Page —
——

By Fabiha Zaman
The jury trial for defendant Larra Williams reconvened on Wednesday afternoon in Department 14, Judge David Rosenberg presiding.
Deputy District Attorney Alex Kian began his direct examination of the expert witness Mr. Palacek. Mr. Kian asked about regulations in blood testing in terms of determining blood alcohol content (BAC). The witness stated that the laboratory he works in is an accredited institution so they are regularly checked.
For this particular case, the sample was received by the lab and logged in. It was unlocked from storage by the witness. He recognized the sample because there was a name on the tube and the storage unit for the sample had the case number.
Mr. Kian asked Mr. Palacek to explain the process of testing the blood. Essentially, Palacek said it was an extremely complicated process that required a lot of set up and warming up of the machines. The calibration, for instance, requires the machine be filled with two types of blanks, the first one water, and the second a solution that helps further the calibration of the
This calibration is done at the beginning and at the end of the entire process, along with a quality control sample. Other things that are found in blood are also put into the machine as a resolution standard to further prep for the actual sample.
Each sample is sampled in duplicate, and each one of the readings for both the samples must be within 5 percent of the mean of those two samples, otherwise the entire process is repeated.
After the samples are taken, there is a tedious process that follows when it comes to checking the names on the samples, the spelling, case number, time, and date. For this case, the sample that was measured yielded a result of 0.030 and 0.031 BAC levels.

——

Stated task —
Reproduce the entire trial report word for word. The data after this point has no connection to the trial report.

Dataset extract —
——

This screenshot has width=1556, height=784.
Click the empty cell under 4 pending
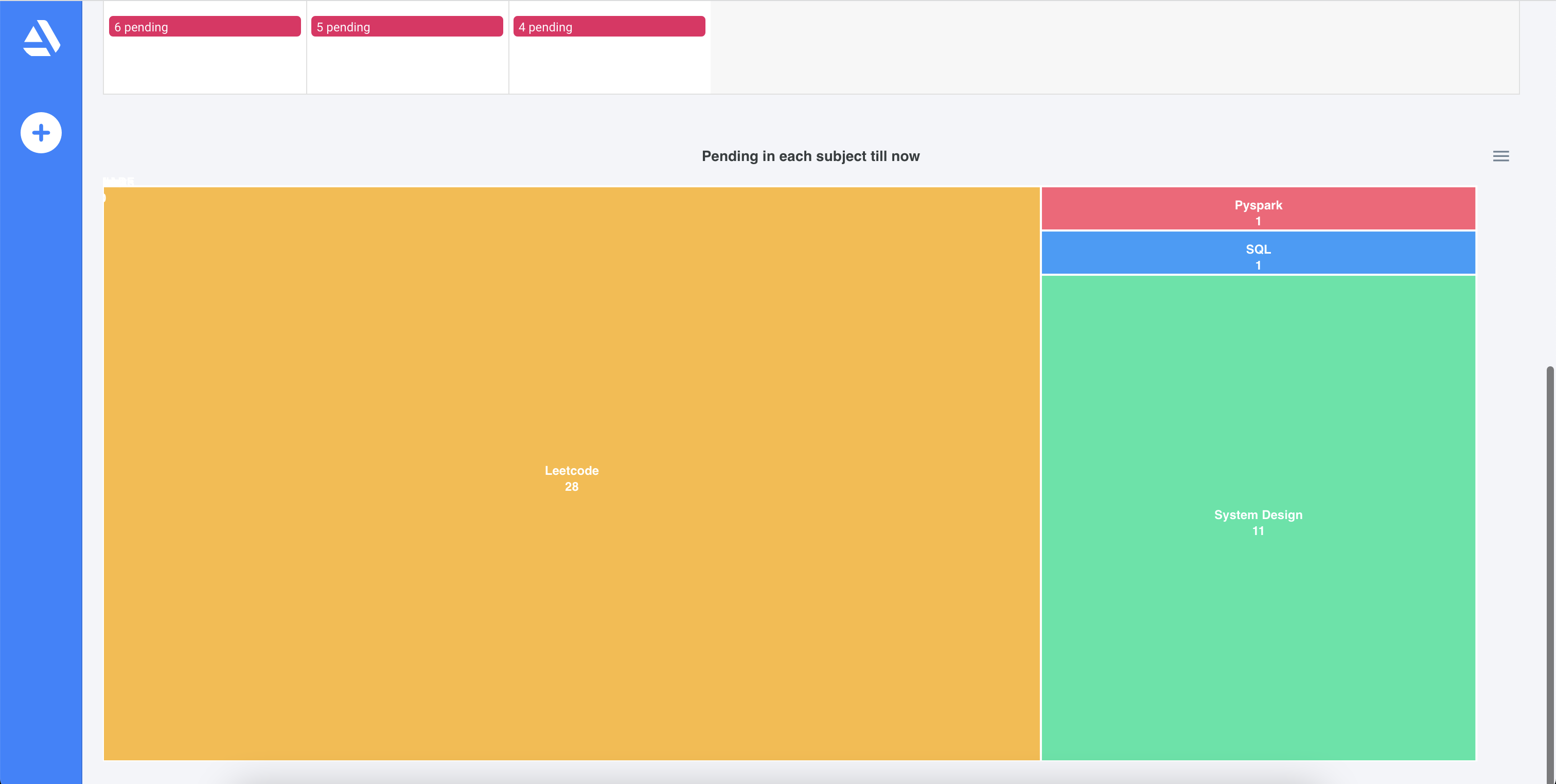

——

Problem solution —
By Fabiha Zaman
The jury trial for defendant Larra Williams reconvened on Wednesday afternoon in Department 14, Judge David Rosenberg presiding.
Deputy District Attorney Alex Kian began his direct examination of the expert witness Mr. Palacek. Mr. Kian asked about regulations in blood testing in terms of determining blood alcohol content (BAC). The witness stated that the laboratory he works in is an accredited institution so they are regularly checked.
For this particular case, the sample was received by the lab and logged in. It was unlocked from storage by the witness. He recognized the sample because there was a name on the tube and the storage unit for the sample had the case number.
Mr. Kian asked Mr. Palacek to explain the process of testing the blood. Essentially, Palacek said it was an extremely complicated process that required a lot of set up and warming up of the machines. The calibration, for instance, requires the machine be filled with two types of blanks, the first one water, and the second a solution that helps further the calibration of the
This calibration is done at the beginning and at the end of the entire process, along with a quality control sample. Other things that are found in blood are also put into the machine as a resolution standard to further prep for the actual sample.
Each sample is sampled in duplicate, and each one of the readings for both the samples must be within 5 percent of the mean of those two samples, otherwise the entire process is repeated.
After the samples are taken, there is a tedious process that follows when it comes to checking the names on the samples, the spelling, case number, time, and date. For this case, the sample that was measured yielded a result of 0.030 and 0.031 BAC levels.